On the other hand, in the deceleration section for decelerating the speed of the capstan motor 13, the pulse generator 15 is a photointerruption (at the appropriate position to detect the rotational speed of the take-up rail and the supply rail of the rail system 14) Photo Interrupter) is installed to sense the rotational speed of the rail and generates a pulse accordingly. In general, the rotation speeds of the take-up rail and the supply rail of the rail system 14 obtained by the pulse generator 15 are used to determine the deceleration time point. The speed calculating section 16 is each of the speed gradients from the pulse rate [T (Take-up)] of the take-up rail generated from the pulse generator 15 and the pulse rate [T (Supply)] of the supply rail. Obtain The speed calculating section 16 compares the obtained speed gradients with the threshold value α, respectively, and outputs a deceleration control command Y so that there is no sudden speed change in the capstan motor 13 according to the comparison result. The deceleration control command (Y) output from the input to the compensation unit 17. The compensator 17 is a proportional integral (PL) controller. The compensator 17 is a proportional integral (PL) controller. The compensator 17 obtains the gain of the driving voltage supplied from the comparator 11 when decelerating the tape to the deceleration control command y obtained from the speed calculator 16. Adjust according to the output. That is, the compensator 17 compensates for the positive gain when the speed gradients of the take-up rail and the supply rail in the speed calculator 16 are less than or equal to the threshold, and the negative gain compensation when the compensator is greater than or equal to the threshold. This is summarized as follows.
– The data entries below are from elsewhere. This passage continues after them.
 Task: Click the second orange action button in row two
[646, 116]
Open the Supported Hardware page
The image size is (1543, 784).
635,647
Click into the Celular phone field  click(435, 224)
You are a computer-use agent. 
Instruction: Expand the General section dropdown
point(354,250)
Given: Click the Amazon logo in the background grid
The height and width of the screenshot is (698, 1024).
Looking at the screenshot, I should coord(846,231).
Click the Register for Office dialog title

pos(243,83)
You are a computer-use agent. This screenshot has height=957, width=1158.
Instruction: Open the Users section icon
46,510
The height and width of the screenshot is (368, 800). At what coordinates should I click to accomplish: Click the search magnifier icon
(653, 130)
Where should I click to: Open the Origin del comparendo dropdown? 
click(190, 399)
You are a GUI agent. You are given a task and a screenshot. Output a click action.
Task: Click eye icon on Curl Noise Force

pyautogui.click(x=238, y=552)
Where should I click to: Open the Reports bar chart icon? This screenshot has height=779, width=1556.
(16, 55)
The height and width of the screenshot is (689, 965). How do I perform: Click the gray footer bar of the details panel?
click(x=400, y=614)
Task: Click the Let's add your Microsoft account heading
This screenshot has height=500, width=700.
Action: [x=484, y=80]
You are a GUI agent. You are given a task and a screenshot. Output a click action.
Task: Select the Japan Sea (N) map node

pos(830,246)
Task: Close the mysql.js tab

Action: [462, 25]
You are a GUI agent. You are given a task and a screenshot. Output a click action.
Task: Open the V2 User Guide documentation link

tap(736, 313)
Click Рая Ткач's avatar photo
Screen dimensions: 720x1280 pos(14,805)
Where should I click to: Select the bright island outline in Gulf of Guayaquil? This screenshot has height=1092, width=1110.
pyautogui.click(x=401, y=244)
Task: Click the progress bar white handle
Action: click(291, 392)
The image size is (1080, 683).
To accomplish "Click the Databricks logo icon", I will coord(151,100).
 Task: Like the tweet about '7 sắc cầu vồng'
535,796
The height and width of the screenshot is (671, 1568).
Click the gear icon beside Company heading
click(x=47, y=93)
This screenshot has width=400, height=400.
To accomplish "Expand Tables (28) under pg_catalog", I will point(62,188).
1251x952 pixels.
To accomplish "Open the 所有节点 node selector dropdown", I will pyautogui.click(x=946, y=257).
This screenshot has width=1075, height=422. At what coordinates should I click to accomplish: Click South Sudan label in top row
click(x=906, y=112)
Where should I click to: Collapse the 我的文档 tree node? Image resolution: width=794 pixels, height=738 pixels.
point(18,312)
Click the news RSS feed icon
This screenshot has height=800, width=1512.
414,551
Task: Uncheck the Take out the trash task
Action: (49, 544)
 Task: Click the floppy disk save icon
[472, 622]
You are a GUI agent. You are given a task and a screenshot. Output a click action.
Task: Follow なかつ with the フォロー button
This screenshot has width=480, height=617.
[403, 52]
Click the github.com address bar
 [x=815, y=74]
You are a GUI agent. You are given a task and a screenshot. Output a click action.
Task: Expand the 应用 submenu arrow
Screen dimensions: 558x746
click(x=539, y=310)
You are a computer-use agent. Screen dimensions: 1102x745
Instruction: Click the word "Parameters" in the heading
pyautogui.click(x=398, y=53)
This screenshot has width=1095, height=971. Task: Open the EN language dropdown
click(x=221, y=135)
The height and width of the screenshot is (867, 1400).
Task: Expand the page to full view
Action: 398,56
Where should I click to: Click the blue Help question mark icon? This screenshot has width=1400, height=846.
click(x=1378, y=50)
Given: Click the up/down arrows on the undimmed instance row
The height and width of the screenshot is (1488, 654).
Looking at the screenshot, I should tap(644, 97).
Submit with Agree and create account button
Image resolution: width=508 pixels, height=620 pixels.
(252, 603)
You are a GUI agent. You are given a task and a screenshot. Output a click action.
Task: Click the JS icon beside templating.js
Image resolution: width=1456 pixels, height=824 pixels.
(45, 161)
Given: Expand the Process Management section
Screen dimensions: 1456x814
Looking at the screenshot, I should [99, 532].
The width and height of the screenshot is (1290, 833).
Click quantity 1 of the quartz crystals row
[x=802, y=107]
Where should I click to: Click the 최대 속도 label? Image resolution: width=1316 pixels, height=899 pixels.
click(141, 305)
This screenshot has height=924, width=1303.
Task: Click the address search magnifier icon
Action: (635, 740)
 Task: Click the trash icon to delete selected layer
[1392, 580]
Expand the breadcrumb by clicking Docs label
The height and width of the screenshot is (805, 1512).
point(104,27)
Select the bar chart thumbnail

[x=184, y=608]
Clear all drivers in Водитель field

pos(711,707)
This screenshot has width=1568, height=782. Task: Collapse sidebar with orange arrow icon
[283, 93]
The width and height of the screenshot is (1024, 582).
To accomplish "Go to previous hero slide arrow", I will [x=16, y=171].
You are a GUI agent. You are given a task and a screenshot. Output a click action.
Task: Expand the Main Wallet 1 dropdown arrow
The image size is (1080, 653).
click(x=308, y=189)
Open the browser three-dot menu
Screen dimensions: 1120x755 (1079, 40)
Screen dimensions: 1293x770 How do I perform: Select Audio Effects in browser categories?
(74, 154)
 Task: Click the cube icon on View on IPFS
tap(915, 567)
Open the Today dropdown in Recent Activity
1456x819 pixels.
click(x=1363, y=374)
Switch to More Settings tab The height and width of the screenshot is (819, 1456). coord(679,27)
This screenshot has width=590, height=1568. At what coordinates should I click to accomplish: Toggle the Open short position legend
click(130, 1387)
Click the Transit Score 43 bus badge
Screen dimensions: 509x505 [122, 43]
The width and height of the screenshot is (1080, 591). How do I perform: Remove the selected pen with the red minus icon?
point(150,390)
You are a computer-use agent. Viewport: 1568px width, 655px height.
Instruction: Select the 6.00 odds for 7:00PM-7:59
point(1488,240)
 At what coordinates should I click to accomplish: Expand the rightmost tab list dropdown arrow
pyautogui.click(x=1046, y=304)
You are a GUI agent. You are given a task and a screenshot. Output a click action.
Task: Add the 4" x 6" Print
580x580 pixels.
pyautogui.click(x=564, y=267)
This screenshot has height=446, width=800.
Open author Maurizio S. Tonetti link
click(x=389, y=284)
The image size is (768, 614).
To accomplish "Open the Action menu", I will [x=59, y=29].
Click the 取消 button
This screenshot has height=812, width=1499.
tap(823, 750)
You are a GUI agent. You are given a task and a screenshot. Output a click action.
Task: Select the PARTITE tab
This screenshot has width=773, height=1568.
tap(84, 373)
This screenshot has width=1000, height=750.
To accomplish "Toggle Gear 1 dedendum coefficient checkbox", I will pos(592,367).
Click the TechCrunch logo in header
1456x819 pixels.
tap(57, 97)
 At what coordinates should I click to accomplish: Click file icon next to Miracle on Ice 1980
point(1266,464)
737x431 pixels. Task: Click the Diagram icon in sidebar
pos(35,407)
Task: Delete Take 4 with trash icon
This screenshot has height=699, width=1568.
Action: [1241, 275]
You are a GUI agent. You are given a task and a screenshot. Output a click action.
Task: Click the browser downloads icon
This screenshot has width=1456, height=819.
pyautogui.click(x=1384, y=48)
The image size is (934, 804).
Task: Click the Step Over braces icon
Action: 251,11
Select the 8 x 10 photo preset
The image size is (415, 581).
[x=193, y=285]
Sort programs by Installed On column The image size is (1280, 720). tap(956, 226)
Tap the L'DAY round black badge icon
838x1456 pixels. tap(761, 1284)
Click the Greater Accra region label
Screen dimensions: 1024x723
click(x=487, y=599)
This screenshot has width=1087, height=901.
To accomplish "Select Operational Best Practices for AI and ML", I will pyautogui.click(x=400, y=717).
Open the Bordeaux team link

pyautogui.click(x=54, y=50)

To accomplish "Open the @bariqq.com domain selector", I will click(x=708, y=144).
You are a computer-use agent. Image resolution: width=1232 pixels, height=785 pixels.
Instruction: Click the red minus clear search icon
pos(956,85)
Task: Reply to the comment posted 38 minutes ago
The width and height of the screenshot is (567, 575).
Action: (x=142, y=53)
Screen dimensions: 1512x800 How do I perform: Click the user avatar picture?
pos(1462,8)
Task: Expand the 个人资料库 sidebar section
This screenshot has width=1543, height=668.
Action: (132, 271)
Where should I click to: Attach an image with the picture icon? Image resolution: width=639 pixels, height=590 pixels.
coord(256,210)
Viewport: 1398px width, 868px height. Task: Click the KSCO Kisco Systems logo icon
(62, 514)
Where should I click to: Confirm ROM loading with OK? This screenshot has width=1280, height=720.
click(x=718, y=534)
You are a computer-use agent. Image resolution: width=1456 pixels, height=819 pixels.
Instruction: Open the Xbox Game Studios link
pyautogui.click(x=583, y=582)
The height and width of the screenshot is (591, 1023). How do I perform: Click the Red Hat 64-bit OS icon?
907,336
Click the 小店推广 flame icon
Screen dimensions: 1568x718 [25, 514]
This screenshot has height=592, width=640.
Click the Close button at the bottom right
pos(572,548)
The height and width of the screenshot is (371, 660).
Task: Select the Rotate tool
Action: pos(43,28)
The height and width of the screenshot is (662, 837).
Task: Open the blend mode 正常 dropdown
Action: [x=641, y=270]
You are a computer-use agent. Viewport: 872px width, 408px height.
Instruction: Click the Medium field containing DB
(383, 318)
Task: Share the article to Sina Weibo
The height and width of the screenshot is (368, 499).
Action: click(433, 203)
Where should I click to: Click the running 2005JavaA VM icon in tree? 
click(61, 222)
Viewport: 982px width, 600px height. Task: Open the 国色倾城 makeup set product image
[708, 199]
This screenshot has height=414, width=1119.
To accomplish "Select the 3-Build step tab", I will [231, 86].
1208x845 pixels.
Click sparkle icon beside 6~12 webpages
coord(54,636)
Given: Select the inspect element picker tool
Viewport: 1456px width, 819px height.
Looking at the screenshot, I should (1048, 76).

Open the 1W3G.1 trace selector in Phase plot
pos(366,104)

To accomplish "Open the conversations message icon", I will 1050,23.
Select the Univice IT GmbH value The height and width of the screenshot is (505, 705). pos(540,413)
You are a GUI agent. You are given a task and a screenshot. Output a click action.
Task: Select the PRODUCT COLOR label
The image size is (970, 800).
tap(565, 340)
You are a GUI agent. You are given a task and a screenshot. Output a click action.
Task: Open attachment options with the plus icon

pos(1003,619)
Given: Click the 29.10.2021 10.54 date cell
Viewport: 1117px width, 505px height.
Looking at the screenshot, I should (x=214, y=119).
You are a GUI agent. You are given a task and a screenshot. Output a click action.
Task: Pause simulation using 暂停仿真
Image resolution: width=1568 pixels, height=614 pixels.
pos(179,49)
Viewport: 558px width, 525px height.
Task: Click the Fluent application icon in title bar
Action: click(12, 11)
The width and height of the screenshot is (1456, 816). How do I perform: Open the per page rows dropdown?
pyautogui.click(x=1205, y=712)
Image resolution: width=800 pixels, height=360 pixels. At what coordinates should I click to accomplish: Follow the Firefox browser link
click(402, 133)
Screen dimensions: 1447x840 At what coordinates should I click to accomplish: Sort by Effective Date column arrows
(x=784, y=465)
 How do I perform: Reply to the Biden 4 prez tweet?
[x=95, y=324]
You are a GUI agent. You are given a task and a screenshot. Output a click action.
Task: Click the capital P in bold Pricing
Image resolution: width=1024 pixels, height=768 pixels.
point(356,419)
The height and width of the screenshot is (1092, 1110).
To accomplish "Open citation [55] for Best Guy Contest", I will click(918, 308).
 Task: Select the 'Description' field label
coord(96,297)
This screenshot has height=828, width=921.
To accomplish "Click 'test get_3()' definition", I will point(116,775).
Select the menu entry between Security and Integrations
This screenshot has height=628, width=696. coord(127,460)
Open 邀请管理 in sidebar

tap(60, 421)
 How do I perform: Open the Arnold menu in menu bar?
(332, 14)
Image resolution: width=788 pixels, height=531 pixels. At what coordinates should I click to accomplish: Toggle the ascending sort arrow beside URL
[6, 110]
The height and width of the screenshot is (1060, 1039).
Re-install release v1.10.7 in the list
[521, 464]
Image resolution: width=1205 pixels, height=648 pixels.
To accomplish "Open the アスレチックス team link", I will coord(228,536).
Here, x is the pulse rate [T (Take-uP)] of the take-up rail and the pulse rate [T (Supply)] of the supply rail.

The gain compensated speed control voltage output from the compensator 17 is applied to the driver 12 to control the speed of the capstan motor 13.

As described above, the deceleration control system of the capstan motor according to the present invention, while controlling the deceleration section in consideration of the speed of the take-up rail and the supply rail driven in accordance with the rotational speed of the capstan motor, while the tape is not released immediately It has the effect of minimizing the forward or rewind time.

Claims (4)

A speed control system in a capstan motor deceleration section, the speed control system comprising: a rail system including a take-up rail and a supply rail driven and rotated according to a rotation speed of the capstan motor; A pulse generator for detecting rotational speeds of the take-up rail and the supply rail of the rail system and generating a pulse corresponding to the rotational speed of the rail; a speed from the pulses of the take-up rail and the supply rail generated by the pulse generator; A speed calculation unit for calculating a slope and comparing the slope and the threshold to output a deceleration control command; And a compensating unit for compensating for the speed command of the capstan motor according to the deceleration control command of the speed computing unit. The method of claim 1, wherein the pulse generator is mounted to a suitable position for detecting the rotational speed of the take-up and supply rail of the rail system is characterized in that consisting of a photo interrupt for generating a pulse corresponding to the rotational speed Deceleration control system of capstan motor. The compensation unit of claim 1, wherein the speed calculator performs positive gain compensation in the compensation unit when the speed gradient obtained from the pulse rates of the take-up rail and the supply rail is less than or equal to a threshold value, and negative (−) when the speed gradient is greater than or equal to a threshold value. The deceleration control system of the capstan motor, characterized in that to compensate the gain to output a deceleration control command so that a sudden speed change does not occur in the capstan motor. The deceleration control system of the capstan motor according to claim 1, wherein the compensator comprises a Pl controller.